Governance and Financial Reporting Implications – NDB PLC

Thursday, 7 May 2026 04:08 -     - {{hitsCtrl.values.hits}}

The restatement of audited financials is a matter of significance. It implies that transactions underlying the fraud predate earlier reporting cycles and were not identified during those periods. This naturally raises questions regarding the effectiveness of internal controls, financial reporting processes, and audit procedures that were in place at the time. When financial statements that have been subject to audit subsequently require material revision, it highlights the need to closely examine the robustness of the overall control environment


I refer to my earlier letter concerning the recently disclosed fraud at National Development Bank PLC. (See https://www.ft.lk/opinion/Minority-shareholder-protection-and-corporate-accountability/14-791225)  The Bank’s latest interim financial statements provide further clarity that warrants deeper consideration from a financial reporting and governance perspective.

The financial disclosures now indicate that the total impact of the fraud, amounting to approximately Rs. 13.2 billion, has been allocated across multiple reporting periods, including periods prior to 2025, the financial year ended 2025, and the first quarter of 2026. Importantly, this has resulted in the restatement of previously reported and audited financial statements, including comparative figures.

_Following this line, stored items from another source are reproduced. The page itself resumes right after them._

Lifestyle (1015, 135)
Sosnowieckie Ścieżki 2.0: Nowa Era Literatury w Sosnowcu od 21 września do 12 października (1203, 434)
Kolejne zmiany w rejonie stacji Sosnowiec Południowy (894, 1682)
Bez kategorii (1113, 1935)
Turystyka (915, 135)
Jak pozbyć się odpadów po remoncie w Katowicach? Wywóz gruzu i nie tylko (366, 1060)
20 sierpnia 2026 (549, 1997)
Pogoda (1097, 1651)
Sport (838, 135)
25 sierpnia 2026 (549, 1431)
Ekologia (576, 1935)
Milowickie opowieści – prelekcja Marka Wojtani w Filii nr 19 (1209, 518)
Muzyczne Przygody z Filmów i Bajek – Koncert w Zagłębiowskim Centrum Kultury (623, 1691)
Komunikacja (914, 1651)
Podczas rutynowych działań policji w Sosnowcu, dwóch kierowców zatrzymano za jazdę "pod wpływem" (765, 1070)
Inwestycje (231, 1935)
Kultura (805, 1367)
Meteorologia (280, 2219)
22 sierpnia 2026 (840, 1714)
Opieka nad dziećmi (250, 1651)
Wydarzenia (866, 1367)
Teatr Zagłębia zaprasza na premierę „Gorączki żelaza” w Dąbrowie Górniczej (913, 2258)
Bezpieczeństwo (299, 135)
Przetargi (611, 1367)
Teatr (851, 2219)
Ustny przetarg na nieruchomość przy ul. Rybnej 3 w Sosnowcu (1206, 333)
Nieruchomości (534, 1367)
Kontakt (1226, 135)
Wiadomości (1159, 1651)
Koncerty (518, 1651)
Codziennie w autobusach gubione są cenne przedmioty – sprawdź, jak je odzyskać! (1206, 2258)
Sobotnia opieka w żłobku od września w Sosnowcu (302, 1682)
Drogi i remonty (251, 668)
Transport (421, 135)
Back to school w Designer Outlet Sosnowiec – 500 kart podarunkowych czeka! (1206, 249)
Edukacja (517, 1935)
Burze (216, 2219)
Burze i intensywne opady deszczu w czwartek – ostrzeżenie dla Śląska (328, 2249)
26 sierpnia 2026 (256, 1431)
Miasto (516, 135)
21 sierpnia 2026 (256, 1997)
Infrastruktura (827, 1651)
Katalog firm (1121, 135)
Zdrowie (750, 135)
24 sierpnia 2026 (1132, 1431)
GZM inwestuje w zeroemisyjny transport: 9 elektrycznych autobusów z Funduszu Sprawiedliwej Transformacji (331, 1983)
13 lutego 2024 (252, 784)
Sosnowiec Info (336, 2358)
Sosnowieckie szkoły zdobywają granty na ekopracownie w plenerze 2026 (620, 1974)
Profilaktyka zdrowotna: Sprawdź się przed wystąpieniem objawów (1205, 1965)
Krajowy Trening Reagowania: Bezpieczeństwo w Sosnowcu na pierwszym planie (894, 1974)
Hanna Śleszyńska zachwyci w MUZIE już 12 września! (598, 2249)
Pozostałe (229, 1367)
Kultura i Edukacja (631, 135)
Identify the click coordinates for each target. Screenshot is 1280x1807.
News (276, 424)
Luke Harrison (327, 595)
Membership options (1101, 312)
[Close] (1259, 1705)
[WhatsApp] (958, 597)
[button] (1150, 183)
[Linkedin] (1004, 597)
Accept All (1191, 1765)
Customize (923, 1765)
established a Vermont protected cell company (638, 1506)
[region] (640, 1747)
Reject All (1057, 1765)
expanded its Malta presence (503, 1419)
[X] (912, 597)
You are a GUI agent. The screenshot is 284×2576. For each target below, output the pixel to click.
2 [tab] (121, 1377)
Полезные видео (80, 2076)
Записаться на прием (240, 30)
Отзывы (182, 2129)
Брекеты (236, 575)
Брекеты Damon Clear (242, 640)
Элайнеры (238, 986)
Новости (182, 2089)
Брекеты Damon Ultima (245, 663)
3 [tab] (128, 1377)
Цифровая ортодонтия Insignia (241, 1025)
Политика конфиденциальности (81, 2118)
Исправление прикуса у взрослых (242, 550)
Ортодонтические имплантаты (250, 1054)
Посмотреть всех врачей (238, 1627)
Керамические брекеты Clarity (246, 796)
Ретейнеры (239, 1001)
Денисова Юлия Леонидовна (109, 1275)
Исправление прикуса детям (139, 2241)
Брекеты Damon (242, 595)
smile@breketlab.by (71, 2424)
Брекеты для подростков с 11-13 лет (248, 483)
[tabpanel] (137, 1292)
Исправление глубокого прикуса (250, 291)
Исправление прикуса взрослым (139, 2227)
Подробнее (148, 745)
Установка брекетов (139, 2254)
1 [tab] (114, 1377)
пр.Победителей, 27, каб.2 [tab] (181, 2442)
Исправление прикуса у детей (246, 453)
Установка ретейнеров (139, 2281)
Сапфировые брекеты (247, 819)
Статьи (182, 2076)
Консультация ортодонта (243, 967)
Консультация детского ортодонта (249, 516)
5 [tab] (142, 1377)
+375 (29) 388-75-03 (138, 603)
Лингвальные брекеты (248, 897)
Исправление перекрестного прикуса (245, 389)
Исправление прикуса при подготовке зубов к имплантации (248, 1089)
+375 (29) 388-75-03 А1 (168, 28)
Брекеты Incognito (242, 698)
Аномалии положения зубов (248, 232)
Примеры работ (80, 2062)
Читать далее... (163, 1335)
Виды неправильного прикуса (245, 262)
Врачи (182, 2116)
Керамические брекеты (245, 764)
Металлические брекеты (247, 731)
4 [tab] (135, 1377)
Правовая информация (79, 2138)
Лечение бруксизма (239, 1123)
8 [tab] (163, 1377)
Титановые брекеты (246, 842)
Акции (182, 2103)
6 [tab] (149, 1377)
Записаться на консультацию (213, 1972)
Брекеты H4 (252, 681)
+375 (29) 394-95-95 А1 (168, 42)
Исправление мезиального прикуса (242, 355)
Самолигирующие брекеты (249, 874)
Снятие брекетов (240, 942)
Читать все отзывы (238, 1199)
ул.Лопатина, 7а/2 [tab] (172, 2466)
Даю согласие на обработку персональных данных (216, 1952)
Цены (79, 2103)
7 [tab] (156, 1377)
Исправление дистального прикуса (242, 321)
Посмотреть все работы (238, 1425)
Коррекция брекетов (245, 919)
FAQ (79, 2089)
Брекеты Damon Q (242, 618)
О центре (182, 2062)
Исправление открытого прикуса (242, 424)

The restatement of audited financials is a matter of significance. It implies that transactions underlying the fraud predate earlier reporting cycles and were not identified during those periods. This naturally raises questions regarding the effectiveness of internal controls, financial reporting processes, and audit procedures that were in place at the time. When financial statements that have been subject to audit subsequently require material revision, it highlights the need to closely examine the robustness of the overall control environment.

Further, the allocation of the fraud impact across more than one financial year suggests that the underlying activities extended over a prolonged duration, spanning at least one financial year-end. This reinforces the importance of evaluating the effectiveness of ongoing monitoring mechanisms, including internal audit functions and periodic risk assessments, in identifying anomalies on a timely basis.



Tax treatment

As noted in my earlier letter, there is also the question of the tax treatment of the fraud-related losses and associated expenses. Based on prevailing tax principles, it is uncertain whether such losses and the costs connected with investigations, recovery efforts, and remediation would qualify for tax deductibility. To the extent that these amounts are disallowed for tax purposes, the full economic burden would fall on shareholders, without the benefit of any corresponding tax shield. This aspect warrants greater clarity, as it has a direct bearing on the ultimate impact of the incident on shareholder value.

Taken together, the restatement of prior period financial statements and the uncertainties surrounding the tax treatment of fraud-related losses underscore the need for enhanced transparency on the full financial and economic implications of this incident.

In this context, the ongoing forensic review presents an important opportunity to provide clarity on the sequence of events, the adequacy of controls, and the lessons that can be drawn. Given the importance of maintaining confidence in the banking system, it is essential that the findings are communicated in a timely and transparent manner, with appropriate focus on accountability and the strengthening of governance frameworks.

I believe that a thorough and transparent evaluation of this matter will not only serve the interests of the Bank’s stakeholders but also contribute meaningfully to reinforcing financial reporting and governance standards across the wider financial sector.